Façamos a conta: a R$ 20 em média por consulta, para cobrir os R$ 5.179,62 é preciso atender 258 pessoas por mês. Como cerca de metade delas retorna com os resultados, serão necessários: 258 + 129 = 387 atendimentos mensais unicamente para cobrir as despesas obrigatórias. Como o número médio de dias úteis é de 21,5 por mês, entre consultas e retornos deverão ser atendidas 18 pessoas por dia!
Se ele pretender ganhar R$ 5.000 por mês (dos quais serão descontados R$ 1.402 de impostos) para compensar os seis anos de curso universitário em tempo integral pago pela maioria que não tem acesso às universidades públicas, os quatro anos de residência e a necessidade de atualização permanente, precisará atender 36 clientes todos os dias, de segunda a sexta-feira. Ou seja, a média de 4,5 por hora, num dia de oito horas ininterruptas.
Por isso, os usuários dos planos de saúde se queixam: "Os médicos não examinam mais a gente"; "O médico nem olhou a minha cara, ficou de cabeça baixa preenchendo o pedido de exames enquanto eu falava”; "Minha consulta durou cinco minutos".
É possível exercer a profissão com competência nessa velocidade?

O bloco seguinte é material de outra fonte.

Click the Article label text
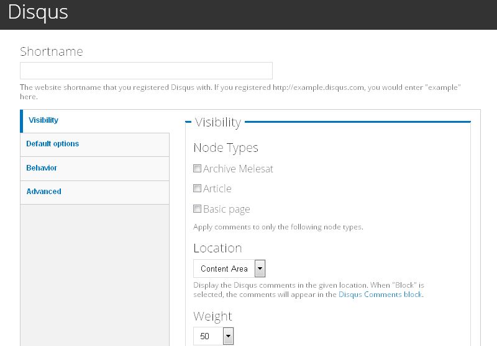Viewport: 497px width, 346px height. (217, 189)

Com a experiência de quem atende doentes há quase 40 anos, posso garantir-lhes que não é. O bom exercício da medicina exige, além do exame físico cuidadoso, observação acurada, atenção à história da moléstia, à descrição dos sintomas, aos fatores de melhora e piora, uma análise, ainda que sumária, das condições de vida e da personalidade do paciente. Levando em conta, ainda, que os seres humanos costumam ser pouco objetivos ao relatar seus males, cabe ao profissional orientá-los a fazê-lo com mais precisão para não omitir detalhes fundamentais. A probabilidade de cometer erros graves aumenta perigosamente quando avaliamos quadros clínicos complexos entre dez e 15 minutos.

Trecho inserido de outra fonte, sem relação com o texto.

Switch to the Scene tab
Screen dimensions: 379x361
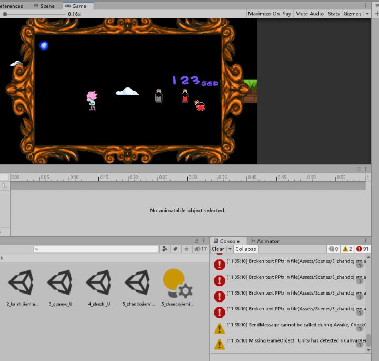[x=44, y=6]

O que os empresários dos planos de saúde parecem não enxergar é que, embora consigam mão-de-obra barata - graças à proliferação de faculdades de medicina que privilegiou números em detrimento da qualidade -, acabam perdendo dinheiro ao pagar honorários tão insignificantes: médicos que não dispõem de tempo a "perder" com as queixas e o exame físico dos pacientes, pedem exames desnecessários. Tossiu? Raios X de tórax. O resultado veio normal? Tomografia computadorizada. É mais rápido do que considerar as características do quadro, dar explicações detalhadas e observar a evolução. E tem boa chance de deixar o doente com a impressão de que está sendo cuidado.

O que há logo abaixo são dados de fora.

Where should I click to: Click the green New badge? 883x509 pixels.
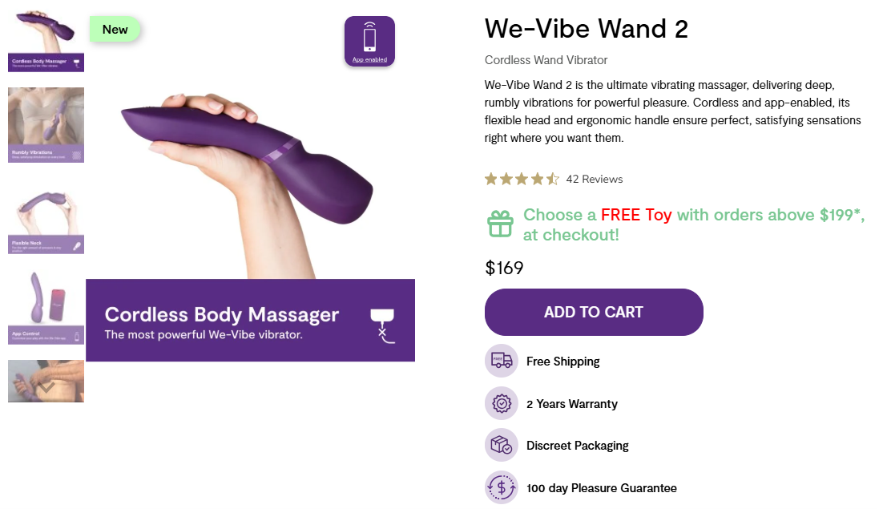pyautogui.click(x=115, y=30)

A economia no preço da consulta resulta em contas astronômicas pagas aos hospitais, onde vão parar os pacientes por falta de diagnóstico precoce, aos laboratórios e serviços de radiologia, cujas redes se expandem a olhos vistos pelas cidades brasileiras. Por essa razão, os concursos para residência de especialidades que realizam procedimentos e exames subsidiários estão cada vez mais concorridos, enquanto os de clínica e cirurgia são desprestigiados.
Aos médicos, que atendem a troco de tão pouco, só resta a alternativa de explicar à população que é tarefa impossível trabalhar nessas condições e pedir descredenciamento em massa dos planos que oferecem remuneração vil. É mais respeitoso com a medicina procurar outros meios de ganhar a vida do que universalizar o cinismo injustificável do "eles fingem que pagam, a gente finge que atende".
O usuário, ao contratar um plano de saúde, deve sempre perguntar quanto receberão por consulta os profissionais cujos nomes constam da lista de conveniados. Longe de mim desmerecer qualquer tipo de trabalho, mas eu teria medo de ser atendido por um médico que vai receber bem menos do que um encanador cobra para desentupir o banheiro da minha casa. Sinceramente.